The $200 (€145) donations will put the name of the donor on a plaque next to the skull

Dec 12, 2013 08:22 GMT  ·  By

A unique collection of skulls from the Mutter Museum in Philadelphia is in need of restoration and remounting after it was damaged by vibrations of the visitors’ footsteps. In order to raise the funds needed, the Museum staff came up with the idea of starting the “Save Our Skulls” program.

The interesting and gruesome collection holds 139 skulls gathered by scientist Josef Hyrti back in the 1800s to prove one of the time’s most controverted beliefs, that the shape of the skull can determine someone's morality and that different races were actually different species as well.

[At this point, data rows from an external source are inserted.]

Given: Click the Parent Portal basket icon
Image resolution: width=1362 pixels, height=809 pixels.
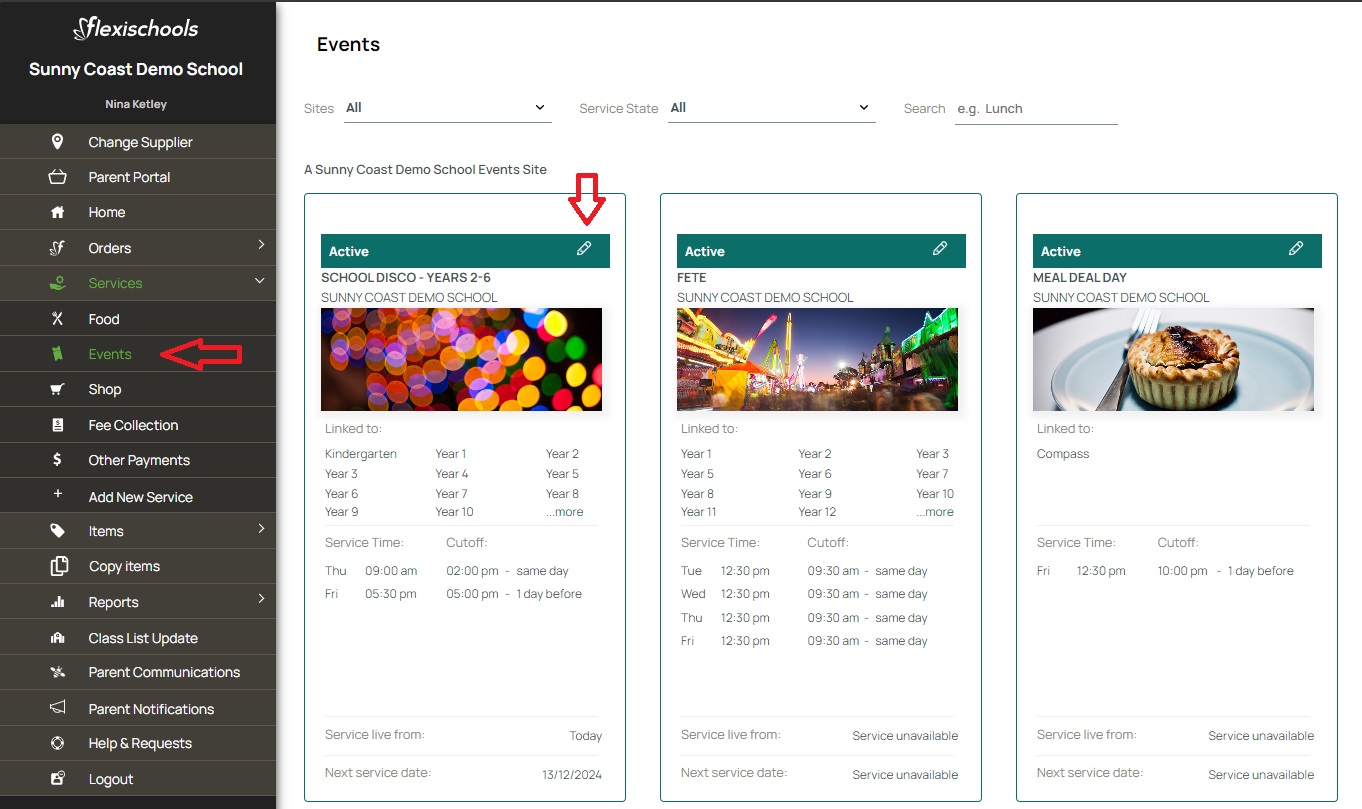Looking at the screenshot, I should [x=57, y=177].
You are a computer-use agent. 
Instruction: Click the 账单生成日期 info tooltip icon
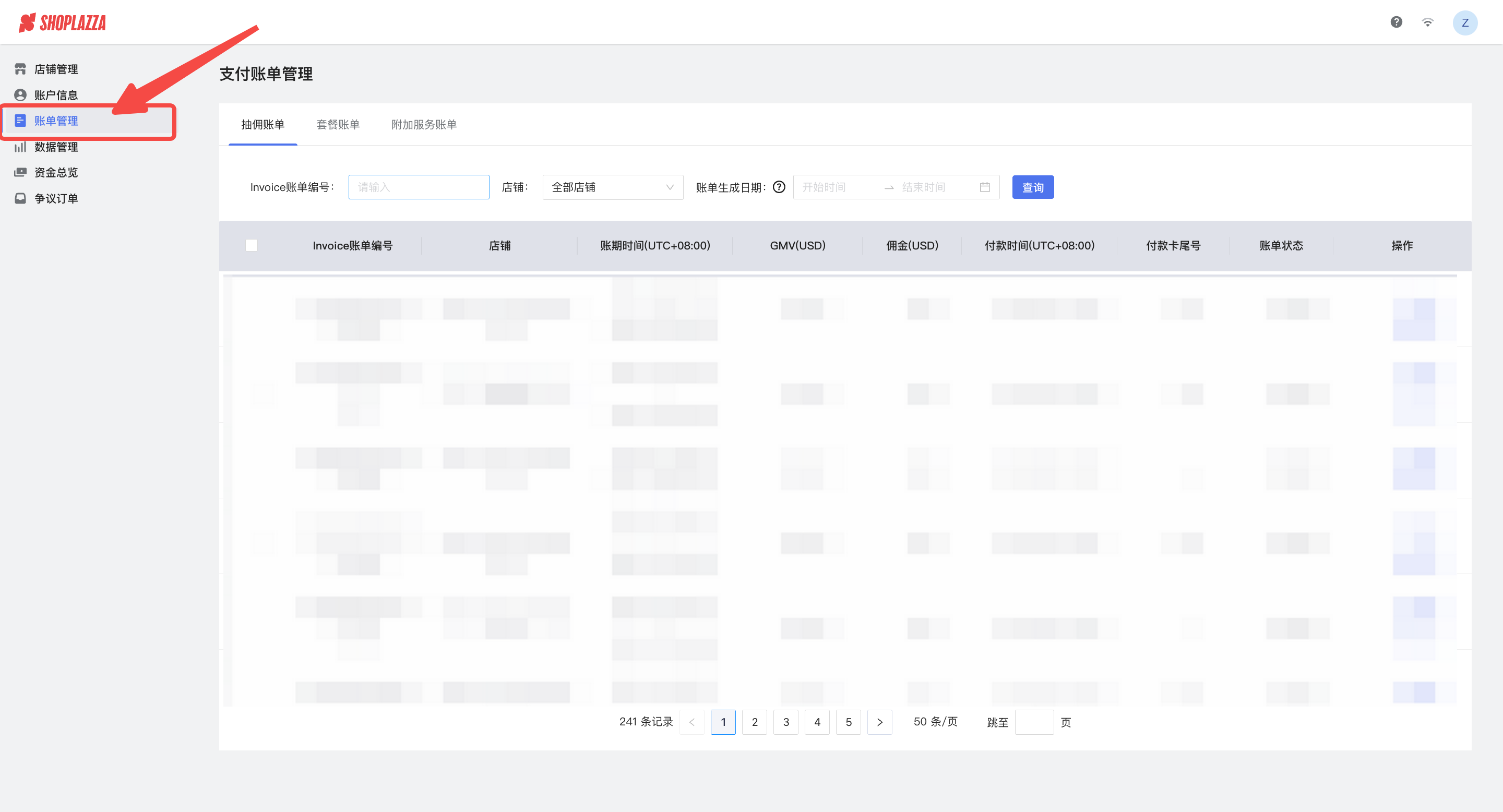coord(779,187)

Every skull holds a weird story of how the person died and were all included in a catalog to help people decide on the new adoption. The $200 (€145) donations will help the restoration project and will put the sponsor's name on a small wooden plate next to his item of choice.

The skulls mostly belonged to people who died in jail or from epidemics and who committed suicide as the scientist who gathered them didn't want to face the resistance of relatives. His collection was rumored to have included the services of a grave robber and, besides the 139 human skulls, he also had 800 fish skeletons and almost 300 ears from different kind of animals.

Well, it's a fact that the man had a weird hobby but scientists of the time did even more bizarre things for the sake of research. Hyrti guided his scientific research after “phrenology,” or the assumption that the brain was made from discrete mental organs, each with a specific function, and the size of the organs showed the mental facility of the persons, according to Wired.

With his varied skull collection, he wanted to show that diversity was as present in the so-called superior race of the European Caucasian population as in the other racial groups, considered inferior at the time.

The collection meant to crush racial stereotypes is exhibited in the Mutter Museum's mezzanine for more than 100 years. The Save Our Skulls campaign was launched in an attempt to raise enough money to change the mounts of the skulls that transmitted vibrations from visitors’ footsteps to the fragile collection.